Editorial - Divisive Political Rhetoric
As the election campaign enters its final stage, society should be seeing policy-based competition between political parties - who has solutions to bread-and-butter issues and pathways forward for the country.
However, what's actually happening is an escalation of "side-choosing" rhetoric with a binary, black-or-white approach from conservative political parties attempting to monopolize the meaning of "loving the nation" for themselves alone. This starts with slogans like "Vote for Uncle Tu's supporters" and extends to explicit declarations that Thai politics today is simply a battle between those who "love the nation" and those who "do not."
These narratives are neither new nor constructive. They represent a proven formula of politics driven by fear, hatred, and division. Election analysts point out that when politicians claim "If you don't choose us, they will definitely come" or equate "not choosing us" with "not loving the nation," they're forcing political decisions into a moral framework. Anyone with a different view is broadly labeled an enemy of the nation - despite the fact that differing opinions are normal in a democracy, and loving one's country is not a single-color or single-form concept.
What's particularly concerning is that while the country faces critical challenges in economics, poverty, household debt, inequality, public health, education, tourism, and exports, conservative party leaders choose to communicate not about recovery policies, but to continuously emphasize divisive "us versus them" imagery. It seems they view electoral victory as more important than healing social rifts.
Such campaigning might yield short-term results, potentially attracting conservative voters or those still attached to old power structures. But in the long term, it will only deepen societal divisions.
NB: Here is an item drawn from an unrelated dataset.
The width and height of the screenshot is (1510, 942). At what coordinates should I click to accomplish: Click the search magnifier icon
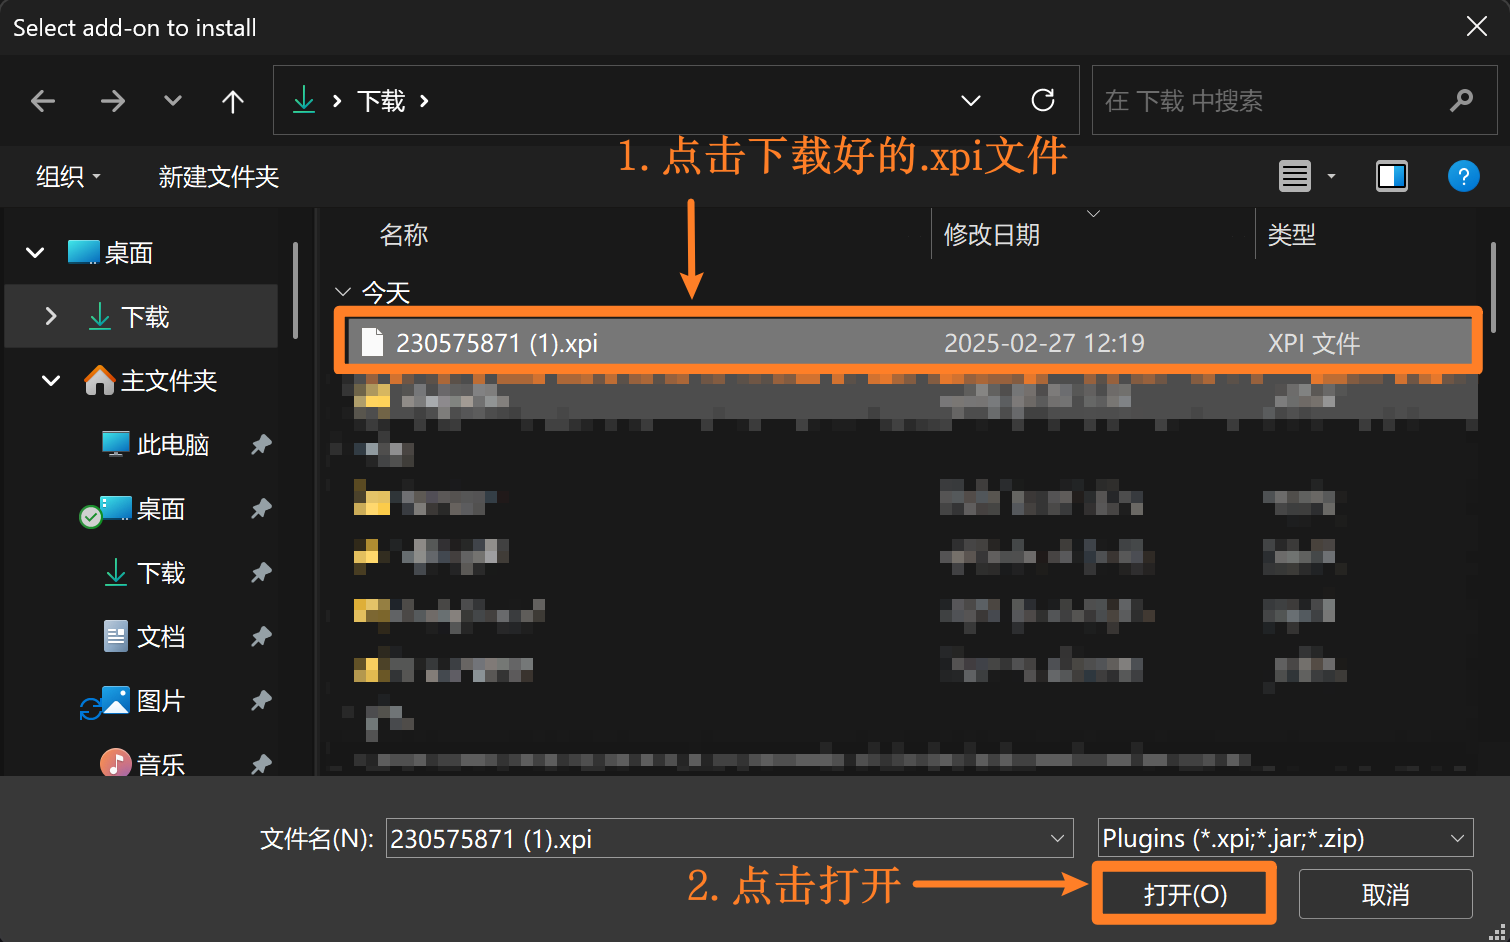click(1461, 100)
Regardless of the February 8th election outcome, the country will remain in a state of unresolved conflict - winners unable to truly conclude their victory, losers unwilling to accept defeat.
Democratic politicians must understand that power gained from the people should not come at the cost of turning people against each other. Pushing fellow citizens into political enmity is not courage, but a failure of thinking.
If any party truly loves the nation, they should lead the country and its people forward, not drag them back into familiar conflicts. If conservative parties are confident of victory, their answer should lie in constructive policies, not divisive rhetoric that tears society apart.